Dr.Sheldon Cooper is not happy with all the HIV myths floating around

Team Project Sexuality

There is a lot of stigma attached to HIV in our society. Here are five of the most common myths regarding HIV and Sheldon Cooper does not approve of these idiocies.

 1.  Being HIV + means death is waiting for youtumblr_mdkcktuzic1r8iw3xIt’s true that the death rate used to be high during the 1980s and early 90s. But, that was because there was none or scarcely available treatment for HIV+ people. However, today with the advancement of medical science, there are Antiretroviral (ART) drugs that help in the treatment.

So, NO being HIV+ does NOT mean that you’re going to die an untimely death.

2.  You can get HIV by kissing an HIV+ person.


The HIV virus can NOT transfer through saliva. HIV transmission can happen through transmission of fluids like semen, vaginal fluids, breast milk or blood. Therefore, three of the most common ways by which HIV can be transmitted is unprotected sex, sharing needles and blood transfusion.

3.  If my partner and I are both HIV+, we don’t have to worry, right?


WRONG. HIV has several strains and if you get infected with two or more strains it can cause problems for treatment.

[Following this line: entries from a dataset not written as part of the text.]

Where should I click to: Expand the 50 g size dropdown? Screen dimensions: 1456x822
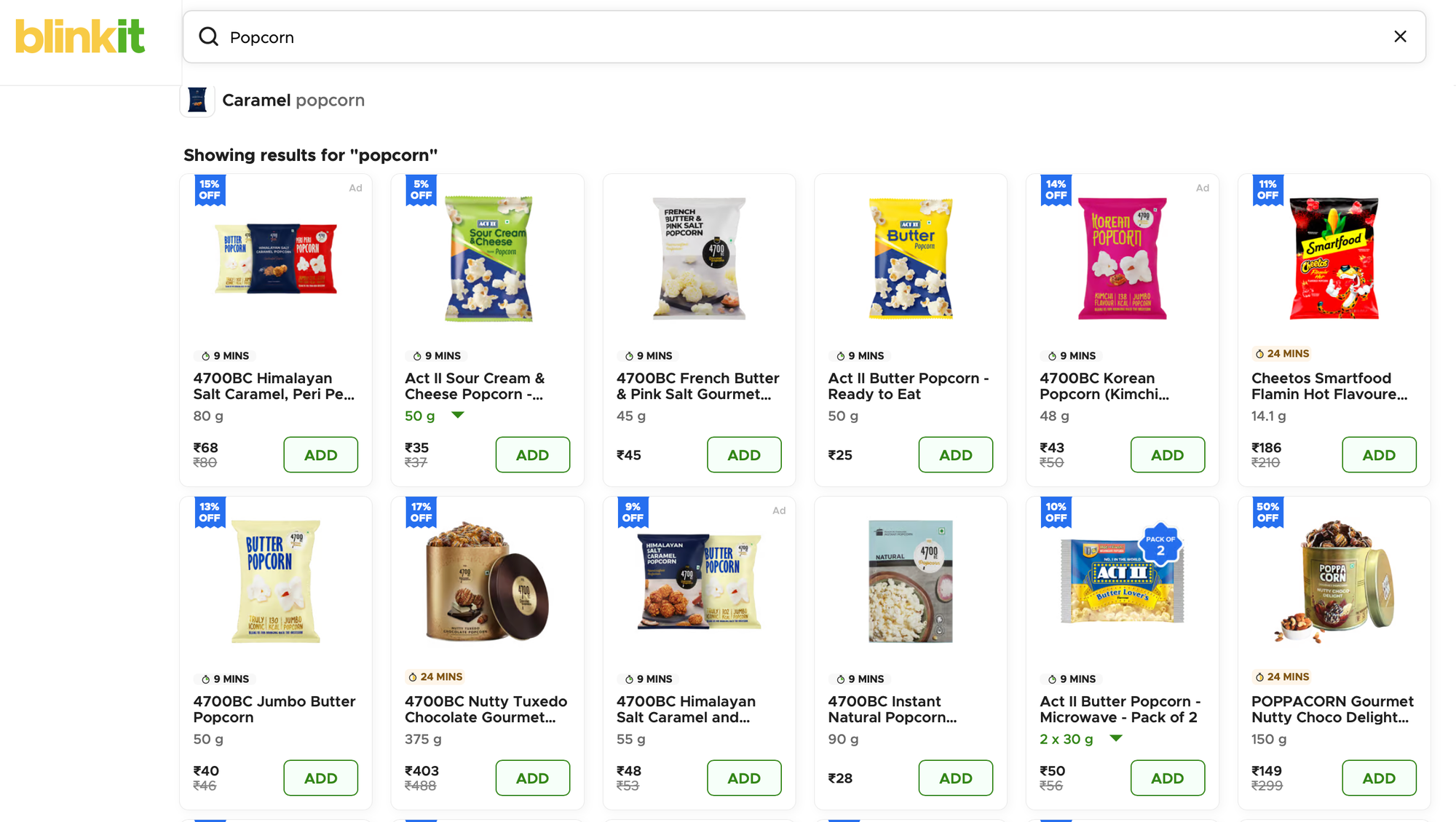pyautogui.click(x=457, y=415)
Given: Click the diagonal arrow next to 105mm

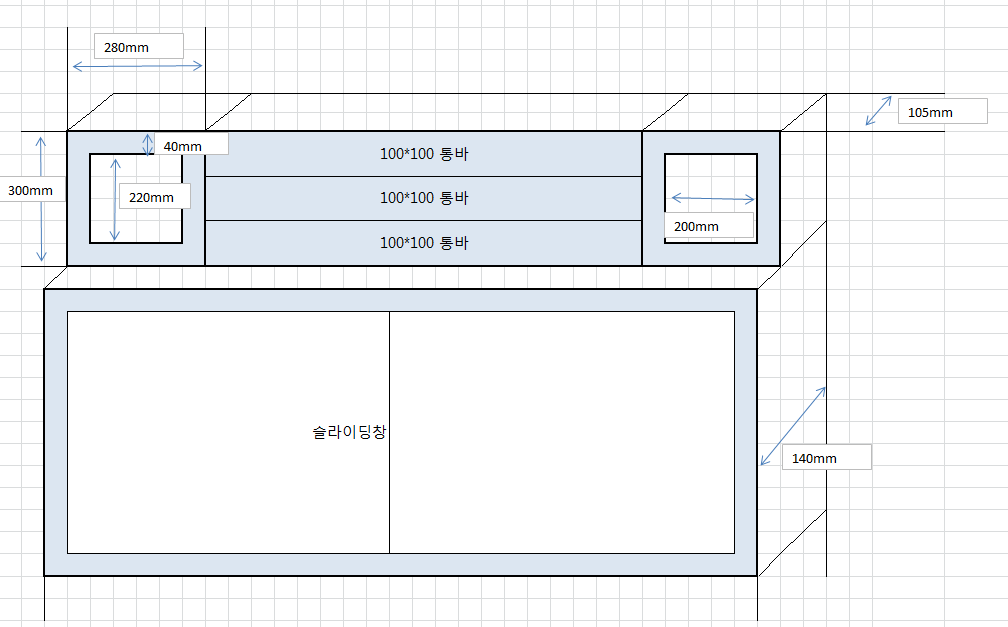Looking at the screenshot, I should 880,110.
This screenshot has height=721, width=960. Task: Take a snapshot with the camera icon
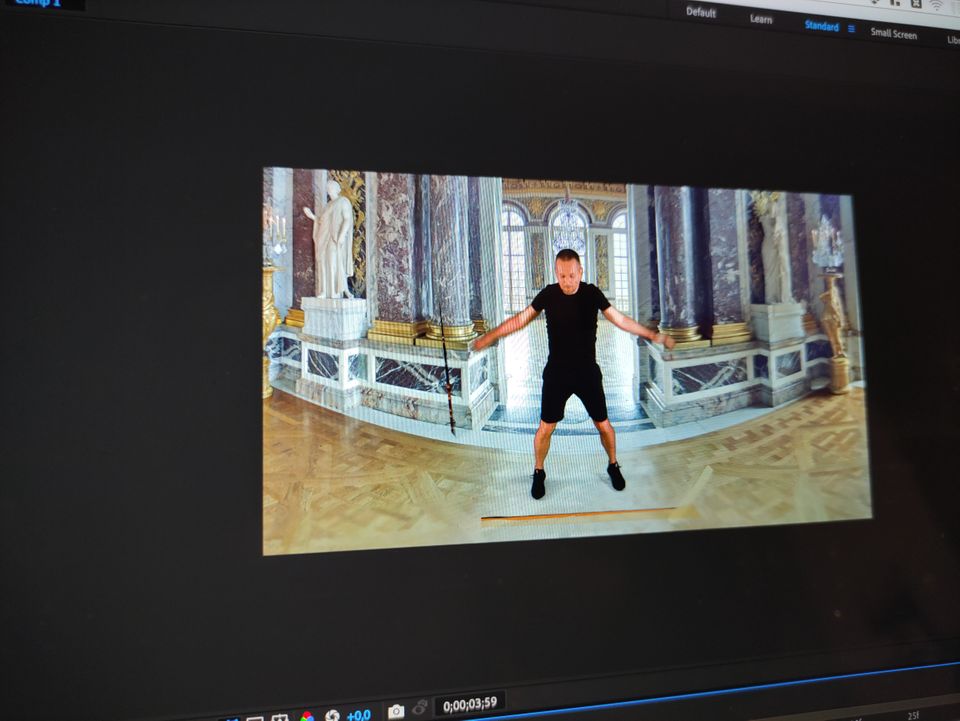(x=396, y=711)
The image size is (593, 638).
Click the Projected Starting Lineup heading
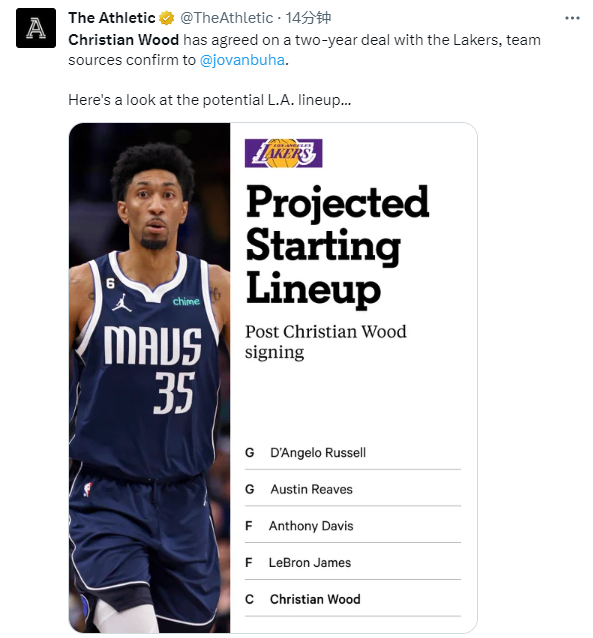point(337,245)
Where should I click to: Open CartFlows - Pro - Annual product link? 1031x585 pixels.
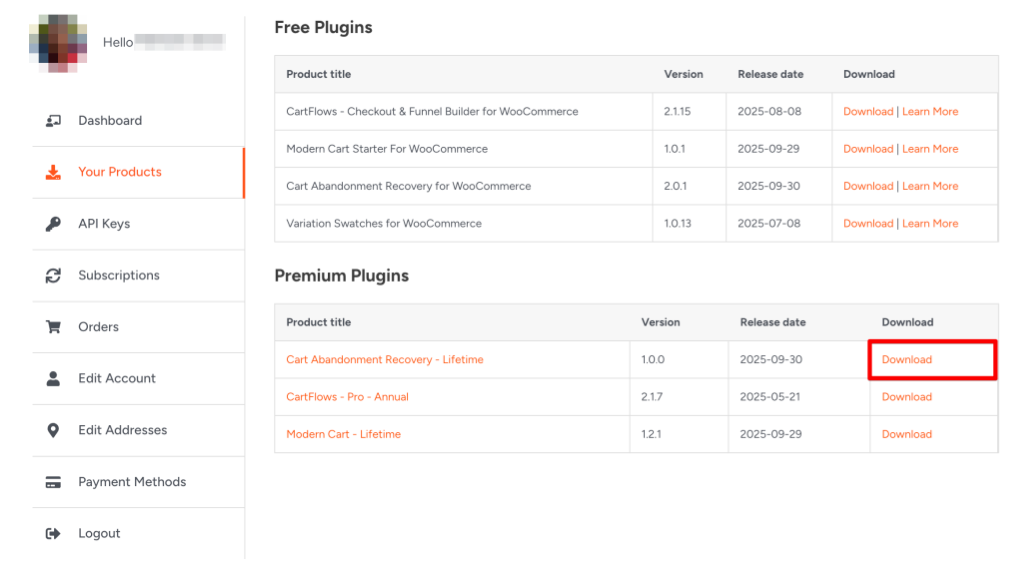click(347, 397)
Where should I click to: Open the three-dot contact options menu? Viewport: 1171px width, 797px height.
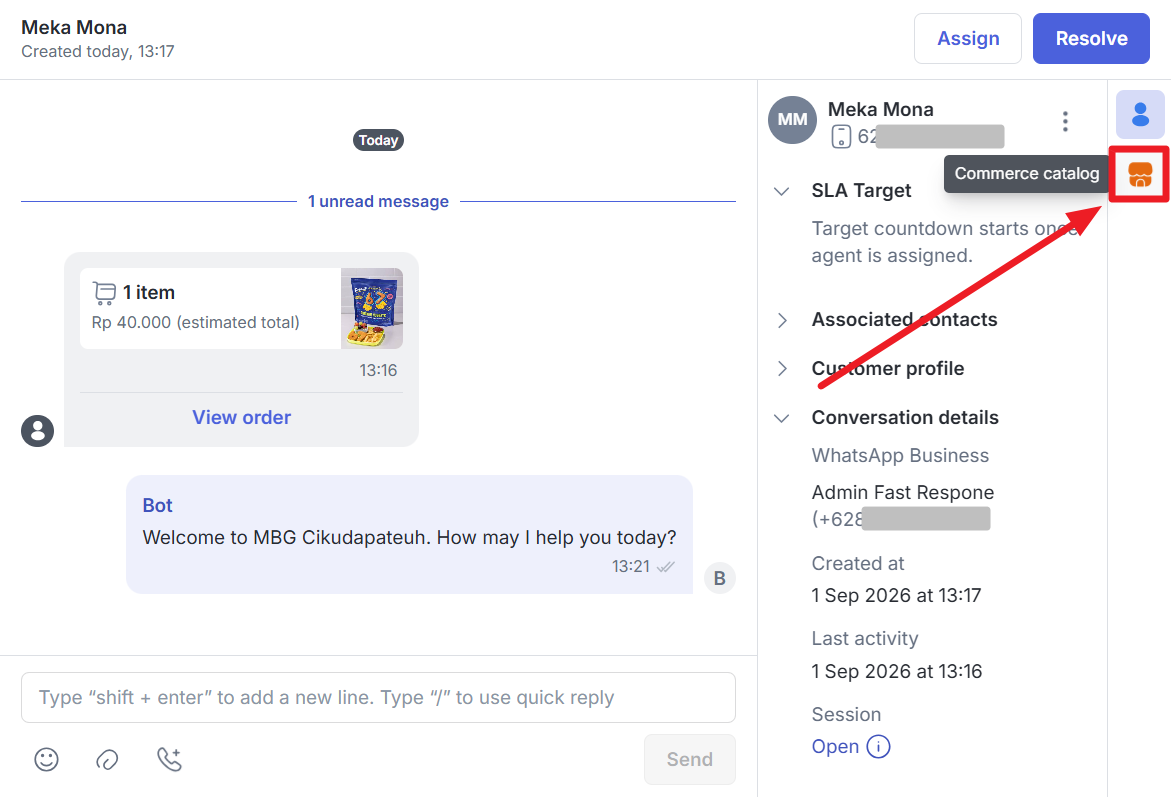[x=1065, y=121]

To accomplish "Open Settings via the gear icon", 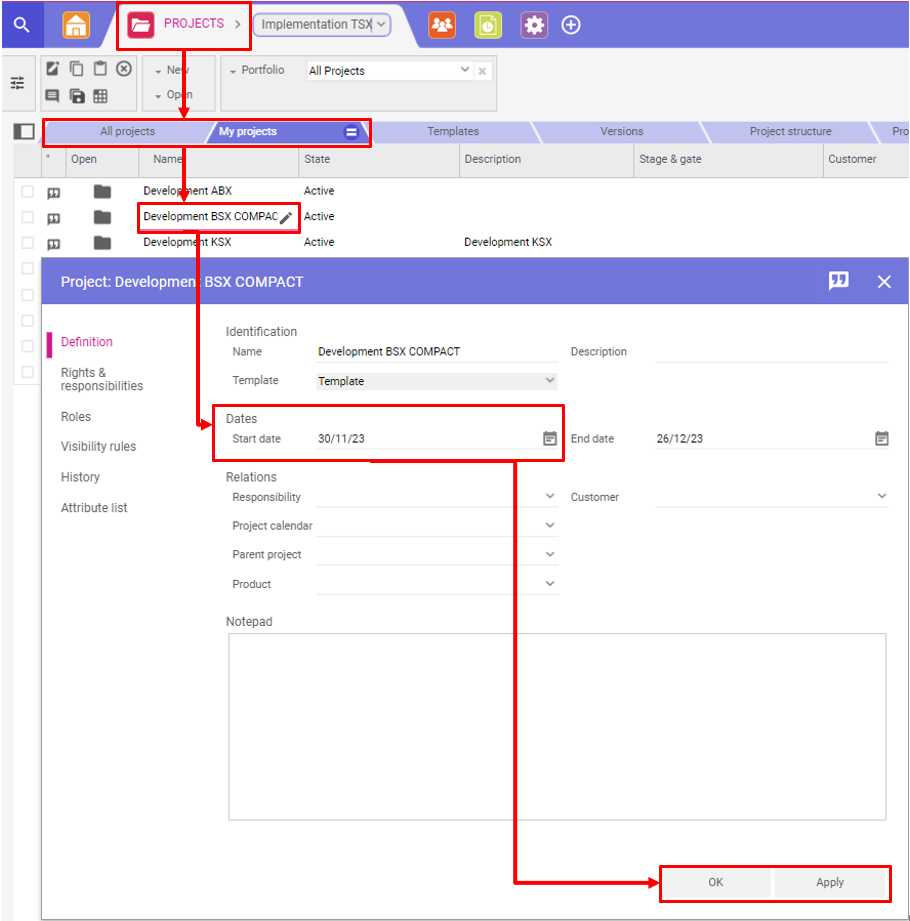I will point(533,24).
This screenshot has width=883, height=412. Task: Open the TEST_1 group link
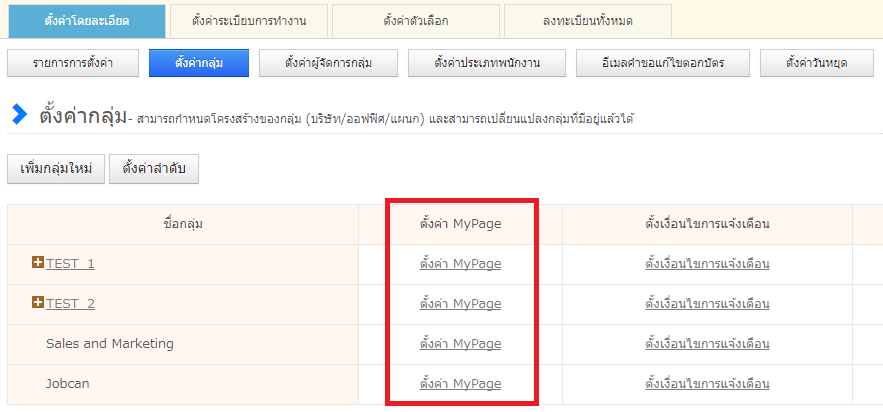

So, always use a condom while having sex.

4.  Women with HIV shouldn’t get pregnant


Although Parent To Child HIV transmission does exist, however, there have been many cases where in the foetus is not infected with the virus. Thus, there should be no reason why a woman living with HIV should not get pregnant if she wants to.

5.  HIV is a homosexual disease


Although men who have sex with men are the most at risk population; HIV transmission through heterosexual sexual intercourse is the most common. Up to 80% of HIV transmission occurs through heterosexual sex but HIV is contracted much more easily through anal sex as the anus is prone to cuts and bleeding, which raises the risk of infection. So both men who have sex with men and heterosexuals—who have regular anal sex without condoms are particularly vulnerable.